6月1日 その五
ログインすると、さっきの草原である。
このゲームではログアウトしても街などの安全な場所に移動しないようになっているらしい。
『とりあえず、スキルを覚えるか。』
俺はスキルストーンを使い、自分取りたいスキルがあるだろうか確かめた。
このゲームは特定の行動や、スキルLVになると新しいスキルが手に入るが、
その情報はログやステータスでは確認できないようになっている。
だから一つ残しとかないといけない。
『お、良かった。あったか。』
俺が取ろうとしたのが[蹴り]と[料理]だ。
理由は、[殴る]と[蹴り]が20LVになると[体術]になるから。
それと、[料理]は、当分ソロだからな。必須だろ。
『んじゃあ、何するか……[見習い錬金術師]があるからなんか作るか。』
俺は生産作業をするために、丘のちかくにあるセーフティエリアへ向かった。
すり鉢と擂り粉木で薬草をすり潰す。本当だったら、[調合]でぱぱっとポーション作ってやるぜ!
とかおもってたんだが………
『まさか、リズムゲームだったのか……』
しかも、[調合]を使って作るのと、実際に作るのでは出来上がりに結構な差が出来るそうだ…
『まぁ、作りますかね。』
作り方は
①[水]と[薬草]用意する
②リズムゲームもどきをする
③完成
出来たものを[鑑定]してみると…
[ビギナーポーション][HP+23]
これを13回程繰り返すとLVUPした。
BPがまた増えたが、俺はこういうポイントは限界まで貯める派だ。
(そのせいでドラ○エのポイントを無駄にしたことがある。……限界が無いことを祈りたい。

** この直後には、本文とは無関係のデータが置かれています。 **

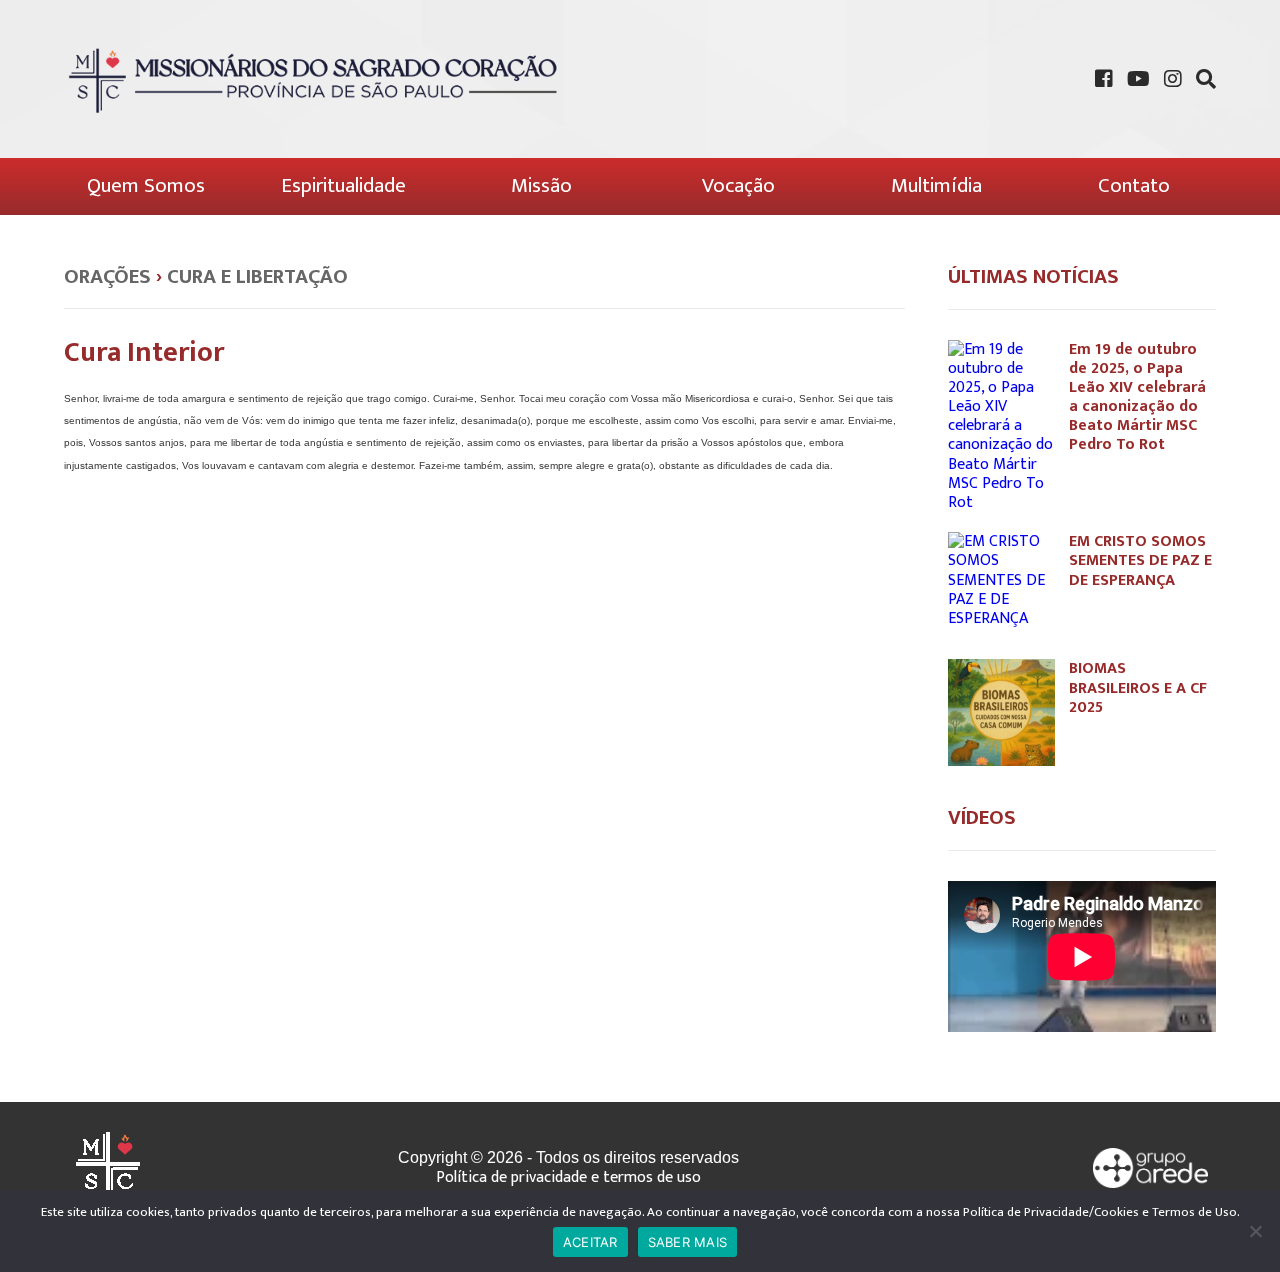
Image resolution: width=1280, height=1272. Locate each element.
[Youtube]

)
他にも色々作った所で街に戻る。
今回はプレイヤーが露店を出せる露店街へと向かった。
因みに
NPCの店や家があるのが北東、
学校があるのが北西、
プレイヤーが露店を出せるのが南東、
教会や商会ギルドがあるのが南西
となっているらしい。
しかし………
『人多すぎんだろコレ……。』
ポーションなどを求める戦闘職、
素材を求める生産職、
それに加えてNPCの人々。
全ての要素が混ざり合い、ここは混沌としていた。
『誰に話し掛ければいいんだか………』
俺はため息を尽きながら歩き始めた。
「!ーーーー!」
まずNPCか、プレイヤーかだよなぁ……
「ーーーる?」
プレイヤーならNPCよりZILはもらえるだろうし、
「君!ちゃんとーーてる?」
でもNPCならクエストが出るかもしれんしなぁ………
「ねぇ君!!」
『うぉっ!!』
「やっと反応してくれたよ………」
この時は自分の種族がバレるなんて思っても見なかった。